Task description: Exactly the lines below from the one with "3. Списки литературы" up to and including the one with "Nous contacter (73, 2021)" make up the answer, with nothing else added.

----------

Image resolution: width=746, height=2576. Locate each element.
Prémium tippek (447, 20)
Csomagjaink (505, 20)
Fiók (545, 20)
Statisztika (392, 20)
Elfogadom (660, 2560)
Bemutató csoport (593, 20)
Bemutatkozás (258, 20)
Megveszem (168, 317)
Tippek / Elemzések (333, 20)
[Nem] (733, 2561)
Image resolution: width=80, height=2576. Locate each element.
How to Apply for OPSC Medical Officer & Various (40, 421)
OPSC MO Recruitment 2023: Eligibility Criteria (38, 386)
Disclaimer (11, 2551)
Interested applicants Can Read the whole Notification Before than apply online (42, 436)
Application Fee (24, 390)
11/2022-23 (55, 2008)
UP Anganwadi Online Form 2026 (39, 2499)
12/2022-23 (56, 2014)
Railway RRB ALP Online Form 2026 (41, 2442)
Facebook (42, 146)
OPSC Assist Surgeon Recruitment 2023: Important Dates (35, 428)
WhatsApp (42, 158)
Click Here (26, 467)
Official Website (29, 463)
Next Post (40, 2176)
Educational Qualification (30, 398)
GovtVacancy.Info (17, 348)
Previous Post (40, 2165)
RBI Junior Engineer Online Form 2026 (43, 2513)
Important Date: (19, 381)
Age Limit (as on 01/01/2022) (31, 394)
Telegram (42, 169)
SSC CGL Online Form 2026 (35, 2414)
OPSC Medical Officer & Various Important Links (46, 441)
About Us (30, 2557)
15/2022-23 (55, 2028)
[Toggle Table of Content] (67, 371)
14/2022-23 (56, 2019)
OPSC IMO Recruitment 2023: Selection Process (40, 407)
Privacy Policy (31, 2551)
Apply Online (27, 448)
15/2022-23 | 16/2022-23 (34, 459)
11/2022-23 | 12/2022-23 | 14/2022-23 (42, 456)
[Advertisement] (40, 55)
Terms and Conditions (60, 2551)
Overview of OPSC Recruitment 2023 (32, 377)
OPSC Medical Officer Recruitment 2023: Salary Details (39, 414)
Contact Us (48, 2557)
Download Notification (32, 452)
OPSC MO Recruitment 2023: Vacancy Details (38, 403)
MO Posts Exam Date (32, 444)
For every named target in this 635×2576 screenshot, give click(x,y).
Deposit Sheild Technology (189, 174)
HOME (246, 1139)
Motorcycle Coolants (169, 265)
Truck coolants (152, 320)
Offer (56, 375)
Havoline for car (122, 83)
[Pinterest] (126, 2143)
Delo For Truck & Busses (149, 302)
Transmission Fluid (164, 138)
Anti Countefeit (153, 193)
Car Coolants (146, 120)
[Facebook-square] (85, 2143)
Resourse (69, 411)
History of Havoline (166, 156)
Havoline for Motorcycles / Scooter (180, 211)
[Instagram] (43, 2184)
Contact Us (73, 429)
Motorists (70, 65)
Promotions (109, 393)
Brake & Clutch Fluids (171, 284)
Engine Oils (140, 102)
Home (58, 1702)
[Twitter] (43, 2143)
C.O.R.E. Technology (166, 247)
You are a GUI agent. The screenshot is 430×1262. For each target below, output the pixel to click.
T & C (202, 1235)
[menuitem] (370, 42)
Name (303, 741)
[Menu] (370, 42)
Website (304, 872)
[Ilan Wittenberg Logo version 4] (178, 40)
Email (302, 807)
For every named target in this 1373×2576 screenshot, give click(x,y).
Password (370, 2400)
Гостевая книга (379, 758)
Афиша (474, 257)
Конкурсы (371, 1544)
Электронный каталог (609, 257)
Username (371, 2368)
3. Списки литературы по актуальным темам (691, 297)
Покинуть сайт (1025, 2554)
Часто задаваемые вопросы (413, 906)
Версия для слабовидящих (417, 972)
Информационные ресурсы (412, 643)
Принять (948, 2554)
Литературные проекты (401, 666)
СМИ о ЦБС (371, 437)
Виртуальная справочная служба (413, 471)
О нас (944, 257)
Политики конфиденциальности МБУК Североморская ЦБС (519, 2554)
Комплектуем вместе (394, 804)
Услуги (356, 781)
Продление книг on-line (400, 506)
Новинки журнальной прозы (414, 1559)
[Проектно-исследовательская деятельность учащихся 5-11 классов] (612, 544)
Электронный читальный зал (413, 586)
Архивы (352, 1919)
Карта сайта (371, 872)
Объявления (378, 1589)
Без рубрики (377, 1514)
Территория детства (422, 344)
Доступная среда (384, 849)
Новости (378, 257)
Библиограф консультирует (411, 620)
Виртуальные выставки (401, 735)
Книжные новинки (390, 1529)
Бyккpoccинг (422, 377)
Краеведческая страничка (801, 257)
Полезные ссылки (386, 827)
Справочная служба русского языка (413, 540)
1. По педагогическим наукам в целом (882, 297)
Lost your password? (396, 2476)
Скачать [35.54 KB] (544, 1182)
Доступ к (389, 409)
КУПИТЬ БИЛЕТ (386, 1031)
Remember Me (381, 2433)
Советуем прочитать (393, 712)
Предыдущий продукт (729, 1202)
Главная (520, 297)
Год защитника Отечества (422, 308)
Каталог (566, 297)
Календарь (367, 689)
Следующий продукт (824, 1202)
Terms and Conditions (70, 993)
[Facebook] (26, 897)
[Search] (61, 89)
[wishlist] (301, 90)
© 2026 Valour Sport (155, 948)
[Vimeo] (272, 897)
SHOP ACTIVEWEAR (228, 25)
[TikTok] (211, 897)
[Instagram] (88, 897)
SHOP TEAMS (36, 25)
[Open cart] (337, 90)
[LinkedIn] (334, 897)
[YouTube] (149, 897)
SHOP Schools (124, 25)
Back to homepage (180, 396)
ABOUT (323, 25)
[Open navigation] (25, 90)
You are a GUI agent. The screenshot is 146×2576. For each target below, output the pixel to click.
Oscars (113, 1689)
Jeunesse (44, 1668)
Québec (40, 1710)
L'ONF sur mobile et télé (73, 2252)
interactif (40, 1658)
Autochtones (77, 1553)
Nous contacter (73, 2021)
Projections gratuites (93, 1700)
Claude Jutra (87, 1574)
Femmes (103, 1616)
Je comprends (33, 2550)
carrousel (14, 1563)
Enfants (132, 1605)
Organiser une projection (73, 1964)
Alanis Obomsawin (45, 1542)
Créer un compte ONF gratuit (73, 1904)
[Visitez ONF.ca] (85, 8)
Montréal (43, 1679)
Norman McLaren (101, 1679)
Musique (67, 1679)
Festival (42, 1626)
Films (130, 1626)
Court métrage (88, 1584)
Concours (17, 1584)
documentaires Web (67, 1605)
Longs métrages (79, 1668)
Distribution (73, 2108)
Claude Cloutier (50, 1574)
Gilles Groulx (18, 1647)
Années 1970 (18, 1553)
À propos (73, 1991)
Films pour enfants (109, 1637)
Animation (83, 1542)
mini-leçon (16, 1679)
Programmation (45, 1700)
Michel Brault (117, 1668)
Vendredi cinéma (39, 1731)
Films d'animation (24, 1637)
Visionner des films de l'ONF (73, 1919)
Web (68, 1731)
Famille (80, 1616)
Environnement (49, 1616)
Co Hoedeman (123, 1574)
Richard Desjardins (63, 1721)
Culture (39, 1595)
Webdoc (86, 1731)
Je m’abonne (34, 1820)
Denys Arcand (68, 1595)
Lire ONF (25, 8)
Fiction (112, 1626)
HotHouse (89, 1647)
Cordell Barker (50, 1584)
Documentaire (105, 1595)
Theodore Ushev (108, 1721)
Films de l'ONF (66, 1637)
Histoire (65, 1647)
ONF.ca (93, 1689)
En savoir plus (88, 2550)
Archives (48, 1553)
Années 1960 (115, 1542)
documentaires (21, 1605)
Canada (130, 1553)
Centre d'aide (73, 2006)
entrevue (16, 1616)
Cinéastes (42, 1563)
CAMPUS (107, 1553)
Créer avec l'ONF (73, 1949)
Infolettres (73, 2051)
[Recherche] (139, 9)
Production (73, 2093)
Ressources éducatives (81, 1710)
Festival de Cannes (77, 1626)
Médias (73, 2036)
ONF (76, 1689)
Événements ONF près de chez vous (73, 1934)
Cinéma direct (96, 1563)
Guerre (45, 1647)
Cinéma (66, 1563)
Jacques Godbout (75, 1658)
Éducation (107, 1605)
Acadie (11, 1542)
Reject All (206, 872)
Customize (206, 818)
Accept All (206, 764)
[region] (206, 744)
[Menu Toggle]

----------

Exercise solution:
3. Списки литературы по актуальным темам (691, 297)
Покинуть сайт (1025, 2554)
Часто задаваемые вопросы (413, 906)
Версия для слабовидящих (417, 972)
Информационные ресурсы (412, 643)
Принять (948, 2554)
Литературные проекты (401, 666)
СМИ о ЦБС (371, 437)
Виртуальная справочная служба (413, 471)
О нас (944, 257)
Политики конфиденциальности МБУК Североморская ЦБС (519, 2554)
Комплектуем вместе (394, 804)
Услуги (356, 781)
Продление книг on-line (400, 506)
Новинки журнальной прозы (414, 1559)
[Проектно-исследовательская деятельность учащихся 5-11 классов] (612, 544)
Электронный читальный зал (413, 586)
Архивы (352, 1919)
Карта сайта (371, 872)
Объявления (378, 1589)
Без рубрики (377, 1514)
Территория детства (422, 344)
Доступная среда (384, 849)
Новости (378, 257)
Библиограф консультирует (411, 620)
Виртуальные выставки (401, 735)
Книжные новинки (390, 1529)
Бyккpoccинг (422, 377)
Краеведческая страничка (801, 257)
Полезные ссылки (386, 827)
Справочная служба русского языка (413, 540)
1. По педагогическим наукам в целом (882, 297)
Lost your password? (396, 2476)
Скачать [35.54 KB] (544, 1182)
Доступ к (389, 409)
КУПИТЬ БИЛЕТ (386, 1031)
Remember Me (381, 2433)
Советуем прочитать (393, 712)
Предыдущий продукт (729, 1202)
Главная (520, 297)
Год защитника Отечества (422, 308)
Каталог (566, 297)
Календарь (367, 689)
Следующий продукт (824, 1202)
Terms and Conditions (70, 993)
[Facebook] (26, 897)
[Search] (61, 89)
[wishlist] (301, 90)
© 2026 Valour Sport (155, 948)
[Vimeo] (272, 897)
SHOP ACTIVEWEAR (228, 25)
[TikTok] (211, 897)
[Instagram] (88, 897)
SHOP TEAMS (36, 25)
[Open cart] (337, 90)
[LinkedIn] (334, 897)
[YouTube] (149, 897)
SHOP Schools (124, 25)
Back to homepage (180, 396)
ABOUT (323, 25)
[Open navigation] (25, 90)
You are a GUI agent. The screenshot is 146×2576. For each target below, output the pixel to click.
Oscars (113, 1689)
Jeunesse (44, 1668)
Québec (40, 1710)
L'ONF sur mobile et télé (73, 2252)
interactif (40, 1658)
Autochtones (77, 1553)
Nous contacter (73, 2021)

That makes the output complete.